Document passage:
You are viewing a plain text version of this content. The canonical link for it is here.
Posted to mapreduce-issues@hadoop.apache.org by "Xuan Gong (JIRA)" <ji...@apache.org> on 2012/12/04 01:47:58 UTC
[jira] [Commented] (MAPREDUCE-4835) AM job metrics can double-count a job if it errors after entering a completion state

    [ https://issues.apache.org/jira/browse/MAPREDUCE-4835?page=com.atlassian.jira.plugin.system.issuetabpanels:comment-tabpanel&focusedCommentId=13509385#comment-13509385 ] 

Xuan Gong commented on MAPREDUCE-4835:
--------------------------------------

The method "Have JobImpl.finished ignore incrementing any metrics if the job is already in a terminal state (SUCCEEDED/FAILED/KILLED) to avoid double-counting a job." may not work. But before we call the finished, the current states is already changed. So, it is very difficult to check previous status is terminal states or not.
For example, somehow we did InternalErrorTransition, it will change to state from succeeded to error. From the code at InternalErrorTransition, 
    public void transition(JobImpl job, JobEvent event) {
      //TODO Is this JH event required.
      job.setFinishTime();
      JobUnsuccessfulCompletionEvent failedEvent =
          new JobUnsuccessfulCompletionEvent(job.oldJobId,
              job.finishTime, 0, 0,
              JobStateInternal.ERROR.toString());
      job.eventHandler.handle(new JobHistoryEvent(job.jobId, failedEvent)); <-- this line is actually change the states
      job.finished(JobStateInternal.ERROR); <-- this line will increase the failure count that is duplicate
    }
So, what we can do is add JobStateInternal previousState = getInternalState() before job.eventHandler.handle(new JobHistoryEvent(job.jobId, failedEvent)), and check the previousState to decide whether we need to increase the count or not.
For example, if we do not want to increase the count when we change the terminal states to error state. We can do:
In InternalErrorTransition, 
    public void transition(JobImpl job, JobEvent event) {
      //TODO Is this JH event required.

Raw data:
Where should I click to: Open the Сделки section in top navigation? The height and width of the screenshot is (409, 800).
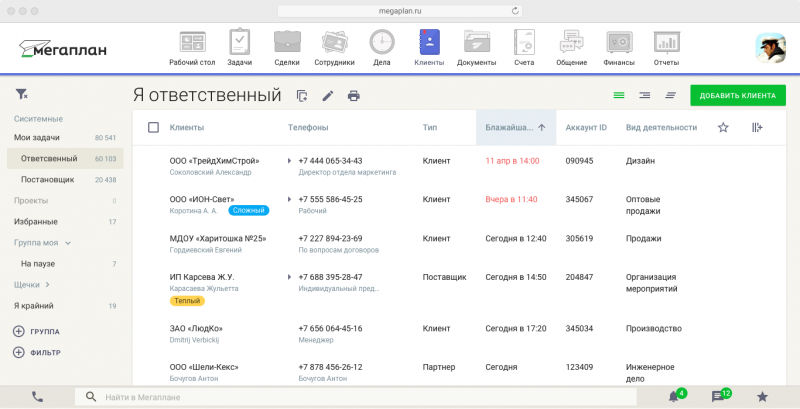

Directives:
1. List every argument passed to the JobUnsuccessfulCompletionEvent constructor in the code shown in the Jira comment.
2. Copy the Jira comment text verbatim between "You are viewing" and "states or not.", inclusive.

Final results:
1.
- job.oldJobId
- job.finishTime
- 0
- 0
- JobStateInternal.ERROR.toString()

2.
You are viewing a plain text version of this content. The canonical link for it is here.
Posted to mapreduce-issues@hadoop.apache.org by "Xuan Gong (JIRA)" <ji...@apache.org> on 2012/12/04 01:47:58 UTC
[jira] [Commented] (MAPREDUCE-4835) AM job metrics can double-count a job if it errors after entering a completion state

    [ https://issues.apache.org/jira/browse/MAPREDUCE-4835?page=com.atlassian.jira.plugin.system.issuetabpanels:comment-tabpanel&focusedCommentId=13509385#comment-13509385 ] 

Xuan Gong commented on MAPREDUCE-4835:
--------------------------------------

The method "Have JobImpl.finished ignore incrementing any metrics if the job is already in a terminal state (SUCCEEDED/FAILED/KILLED) to avoid double-counting a job." may not work. But before we call the finished, the current states is already changed. So, it is very difficult to check previous status is terminal states or not.